Stephansdom

Wien: Kunstwerk erinnert an Terroranschlag

Nach dem Anschlag vom 2. November sind Tausende Menschen in die Wiener Innenstadt gekommen: Kerzen, Blumen, Kränze und Texte wurden als Zeichen des Gedenkens an den Orten des Geschehens abgelegt. Daraus wurde nun ein Kunstwerk, es ist im Stephansdom zu sehen.

Ende Jänner waren die vielen Kerzen, Blumen und andere Gedenkgegenstände entfernt und ein Teil davon einem StreetArt-Künstlerteam unter der Leitung von Susanne Detrüs Habarta und Peter Petrus Habarta übergeben worden.
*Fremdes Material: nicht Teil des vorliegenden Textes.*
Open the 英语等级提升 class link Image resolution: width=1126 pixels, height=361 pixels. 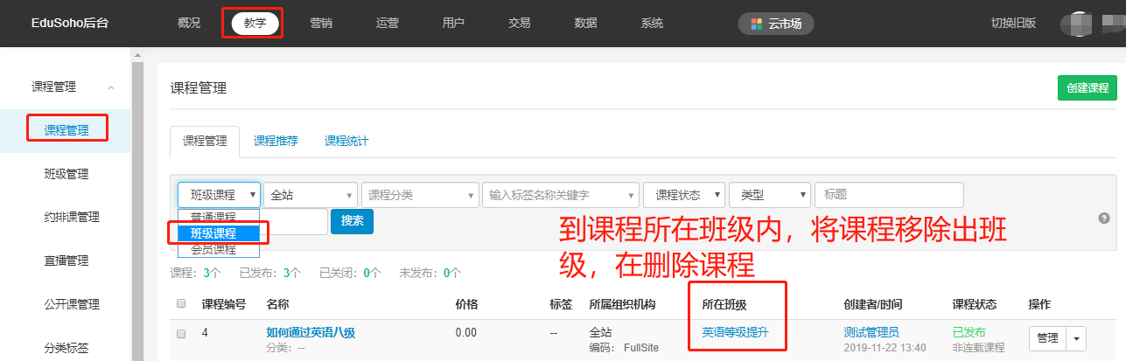(737, 333)
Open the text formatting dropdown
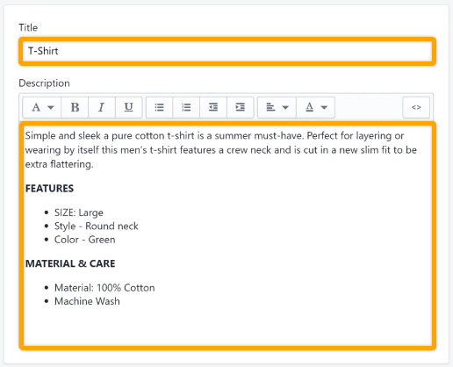The image size is (453, 367). point(42,107)
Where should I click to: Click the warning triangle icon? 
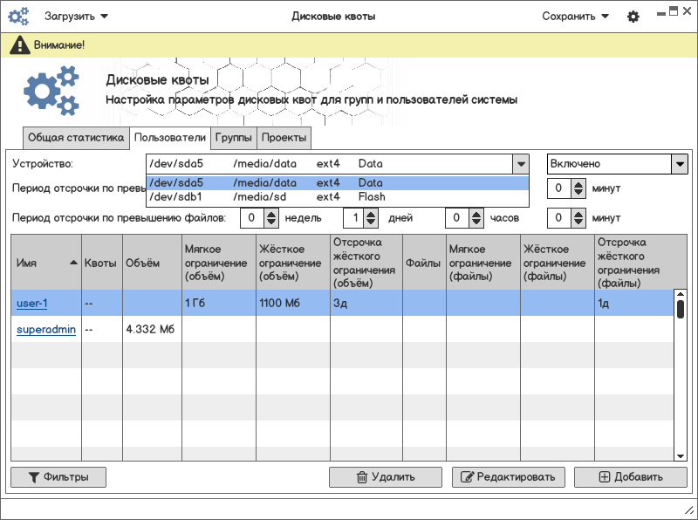(19, 45)
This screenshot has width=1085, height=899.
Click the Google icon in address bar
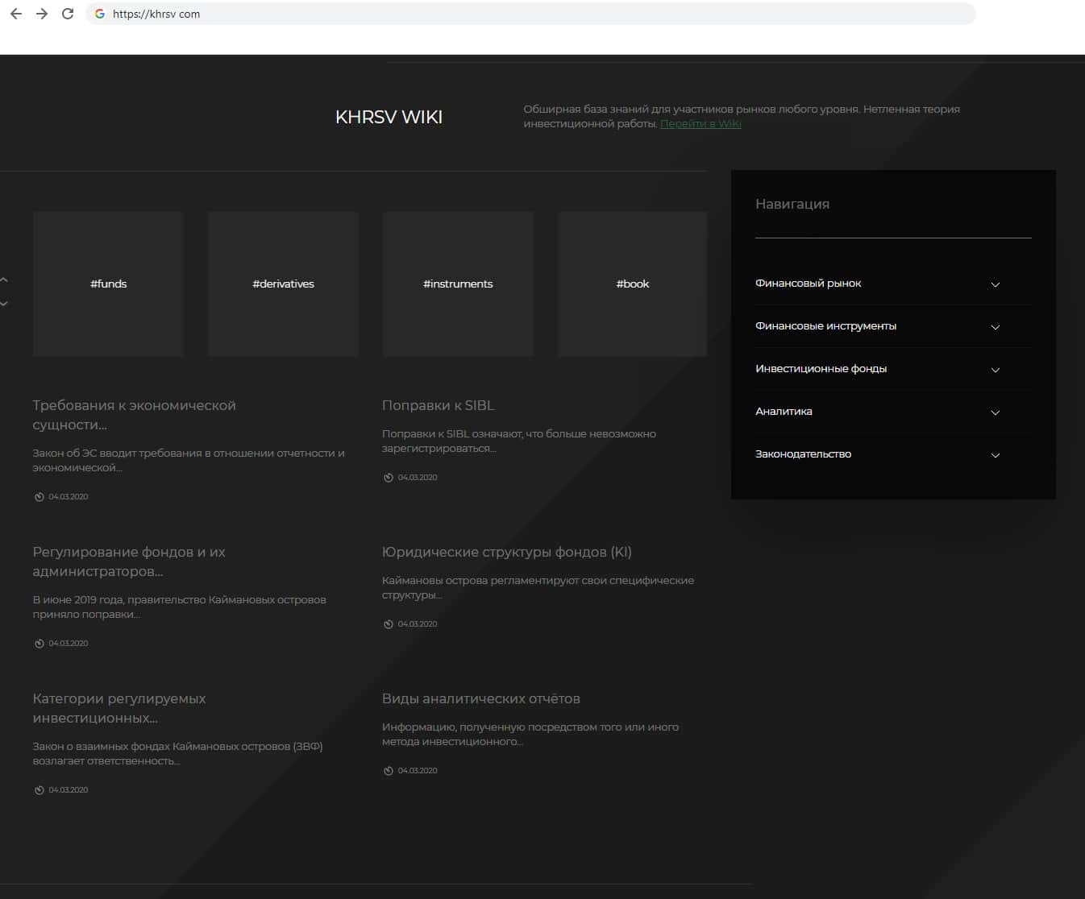pyautogui.click(x=100, y=14)
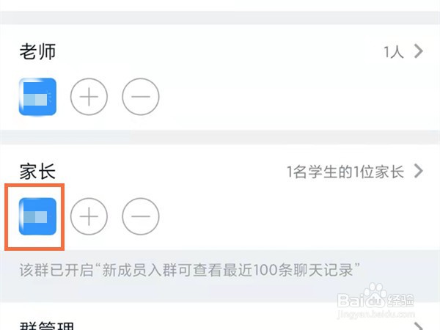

Sie schufen aus dem Material ein Kunstwerk. Auf Wunsch der Stadt Wien und der Künstler wird es am 24. Februar im Stephansdom präsentiert und ist dort auch bis 8. März zu sehen. Das „DENK MAhn MAL“ ist im Eingangsbereich beim Riesentor ausgestellt, wie die Dompfarre am Montag mitteilte.

Kunstwerk „DENK MAhn MAL“
DENK MAhn MAL
Das Kunstwerk erinnert an die Opfer des Terroranschlags und das Gedenken

In der Aussendung ist von einem „wunderbaren Zeichen“ die Rede, „wie Wien mit einem so erschütternden Ereignis umgeht und dabei nicht den Mut und die Kraft verliert“, hieß es in der Aussendung. Zudem sei das „DENK MAhn MAL“ auch ein „beeindruckendes Symbol für die tausenden Menschen, die zu den Anschlagsorten gekommen sind, um in Stille der Opfer des Anschlags zu gedenken“.

Gedenkstein geplant

Die Präsentation am Mittwoch, 24. Februar, um 11 Uhr werden Dompfarrer Toni Faber, Bürgermeister Michael Ludwig (SPÖ) und Kulturstadträtin Veronica Kaup-Hasler (SPÖ) vornehmen. Schon Ende Jänner wurde bekannt, dass die Stadt Wien am Desider-Friedmann-Platz, einem der Tatorte in der Innenstadt, einen Gedenkstein für die Opfer der Terrornacht vom Allerseelentag 2020 errichten wird. Der geplante Gedenkstein soll laut Bürgermeister Ludwig einen Meter hoch sein und aus Hartberger Granit gefertigt werden. Dieser soll nach dem Ende des Lockdowns im Zuge einer „würdigen Veranstaltung“ aufgestellt werden.

Bei dem Terroranschlag in der Wiener Innenstadt am Abend des 2. November kamen vier Passantinnen und Passanten ums Leben, mehr als 20 Personen wurden teils schwer verletzt. Der Attentäter wurde nach wenigen Minuten von der Polizei gestellt und erschossen. Bereits tags darauf fand im Wiener Stephansdom ein Gedenk- und Trauergottesdienst mit führenden Vertreter der Kirchen und Religionsgemeinschaften sowie der Politik statt.